Le demandeur avait allégué que le pirate informatique était responsable du délit d’intrusion dans l’intimité et de violation des lois provinciales sur la protection des renseignements personnels, et que Capital One était conjointement responsable de tout dommage moral causé par le pirate informatique en vertu de la loi de la Colombie-Britannique intitulée Negligence Act. La Cour d’appel n’a pas été de cet avis, estimant que cette loi ne pouvait être invoquée pour rendre une partie négligente conjointement responsable de dommages dont elle n’aurait jamais pu être responsable si elle avait agi seule. Étant donné que les dommages moraux recouvrables en cas de délit d’intrusion dans l’intimité en common law ou de violation des lois sur la protection des renseignements personnels sont d’une nature différente de ceux qui le sont en cas de négligence, Capital One ne pouvait être tenue conjointement responsable des dommages moraux causés par le pirate informatique. La Cour d’appel a refusé de répondre à la question de savoir si le délit d’intrusion dans l’intimité est reconnu en Colombie-Britannique.

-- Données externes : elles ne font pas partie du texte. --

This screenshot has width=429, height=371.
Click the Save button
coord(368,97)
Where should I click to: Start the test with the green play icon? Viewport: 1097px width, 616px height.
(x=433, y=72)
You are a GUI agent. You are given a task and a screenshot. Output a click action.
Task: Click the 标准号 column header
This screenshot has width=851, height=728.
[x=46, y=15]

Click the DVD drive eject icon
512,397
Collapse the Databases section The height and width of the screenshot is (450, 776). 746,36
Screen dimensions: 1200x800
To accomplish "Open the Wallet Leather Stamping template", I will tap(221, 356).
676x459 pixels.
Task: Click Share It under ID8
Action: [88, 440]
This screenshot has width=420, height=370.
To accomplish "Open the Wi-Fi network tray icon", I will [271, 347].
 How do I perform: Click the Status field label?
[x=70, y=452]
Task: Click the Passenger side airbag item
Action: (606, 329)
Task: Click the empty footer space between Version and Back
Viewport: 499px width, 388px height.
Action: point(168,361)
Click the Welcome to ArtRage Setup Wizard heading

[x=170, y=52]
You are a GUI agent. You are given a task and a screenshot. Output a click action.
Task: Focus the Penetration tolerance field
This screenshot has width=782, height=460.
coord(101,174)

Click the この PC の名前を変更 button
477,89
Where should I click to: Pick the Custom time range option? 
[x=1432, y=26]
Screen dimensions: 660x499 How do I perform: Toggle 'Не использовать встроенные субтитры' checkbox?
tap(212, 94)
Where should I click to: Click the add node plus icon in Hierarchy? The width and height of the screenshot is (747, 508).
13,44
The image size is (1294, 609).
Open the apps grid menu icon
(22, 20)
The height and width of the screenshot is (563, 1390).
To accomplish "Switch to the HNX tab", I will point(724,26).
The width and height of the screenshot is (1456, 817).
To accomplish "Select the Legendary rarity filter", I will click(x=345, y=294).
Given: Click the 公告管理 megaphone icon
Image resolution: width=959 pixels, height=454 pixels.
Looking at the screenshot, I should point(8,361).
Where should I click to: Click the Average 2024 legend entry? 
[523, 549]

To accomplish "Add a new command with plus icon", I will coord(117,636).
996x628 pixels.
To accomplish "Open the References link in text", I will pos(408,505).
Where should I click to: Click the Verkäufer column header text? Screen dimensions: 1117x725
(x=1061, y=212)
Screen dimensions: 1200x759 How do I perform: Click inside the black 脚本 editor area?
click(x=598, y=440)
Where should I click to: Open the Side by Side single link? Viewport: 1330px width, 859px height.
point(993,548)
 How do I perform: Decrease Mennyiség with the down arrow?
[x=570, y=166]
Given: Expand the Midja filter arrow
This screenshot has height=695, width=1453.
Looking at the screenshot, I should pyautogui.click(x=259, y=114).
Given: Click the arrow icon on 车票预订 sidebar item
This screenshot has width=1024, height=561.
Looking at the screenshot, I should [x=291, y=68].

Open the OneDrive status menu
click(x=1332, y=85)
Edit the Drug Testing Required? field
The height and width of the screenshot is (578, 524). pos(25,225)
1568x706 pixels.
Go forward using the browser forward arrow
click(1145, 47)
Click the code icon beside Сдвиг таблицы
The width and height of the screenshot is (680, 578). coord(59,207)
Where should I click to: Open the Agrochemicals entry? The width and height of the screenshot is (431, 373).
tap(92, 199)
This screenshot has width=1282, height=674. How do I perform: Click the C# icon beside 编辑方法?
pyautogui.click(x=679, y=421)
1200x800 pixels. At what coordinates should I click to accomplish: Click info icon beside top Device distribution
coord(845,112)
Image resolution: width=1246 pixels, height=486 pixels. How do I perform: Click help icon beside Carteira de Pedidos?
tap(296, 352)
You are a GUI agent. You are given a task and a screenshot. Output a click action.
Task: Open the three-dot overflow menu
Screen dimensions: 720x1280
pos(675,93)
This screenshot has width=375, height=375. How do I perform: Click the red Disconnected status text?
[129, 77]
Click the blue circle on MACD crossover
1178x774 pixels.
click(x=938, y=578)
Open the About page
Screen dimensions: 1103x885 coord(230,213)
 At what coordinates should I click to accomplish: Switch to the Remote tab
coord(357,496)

La Cour d’appel a également rejeté la prétention d’abus de confiance du demandeur au motif que le défendeur avait conservé à tort des renseignements sur les clients. Pour le délit d’abus de confiance, le demandeur doit établir qu’il a subi un préjudice par suite de la violation de l’obligation de confiance. Or, il n’a allégué avoir subi un préjudice que par suite des actes du pirate informatique, et non d’une utilisation abusive des renseignements par Capital One. Une telle allégation ne suffisait pas à justifier une prétention d’abus de confiance.
La Cour d’appel a toutefois confirmé les autres causes d’action, y compris les prétentions de violation des lois provinciales sur la protection des renseignements personnels, de négligence, de rupture de contrat et de violation des lois sur la protection du consommateur.
Point principal à retenir
Un demandeur ne peut pas invoquer la loi de la Colombie-Britannique intitulée Negligence Act pour obtenir des dommages moraux qu’un pirate informatique pourrait être tenu de payer en vertu des lois provinciales sur la protection des renseignements personnels ou du délit d’intrusion dans l’intimité d’un défendeur dépositaire de bases de données qui, par négligence, n’a pas empêché la même atteinte à la protection des données.
Une prétention d’abus de confiance à l’encontre d’un défendeur dépositaire de bases de données au motif que celui-ci a conservé à tort certains renseignements peut être rejetée s’il n’est pas fait état d’un préjudice distinct par suite de l’utilisation abusive alléguée.
L’affaire met également en lumière l’incertitude qui subsiste quant à la viabilité des prétentions statutaires formulées à l’encontre d’un défendeur dépositaire de bases de données dans le contexte d’une atteinte causée par l’intrusion d’un tiers. À tout le moins, ces prétentions sont susceptibles d’être maintenues à l’étape des contestations préliminaires.